START Recorded information

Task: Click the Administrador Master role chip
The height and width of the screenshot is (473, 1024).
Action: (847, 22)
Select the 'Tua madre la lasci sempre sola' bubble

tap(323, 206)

END Recorded information

§ **Work to complete**
Copy the line containing "The height and" and every line after it, through the last line of the records. Include nothing else.

§ **Written solution**
The height and width of the screenshot is (473, 1024).
Action: (847, 22)
Select the 'Tua madre la lasci sempre sola' bubble

tap(323, 206)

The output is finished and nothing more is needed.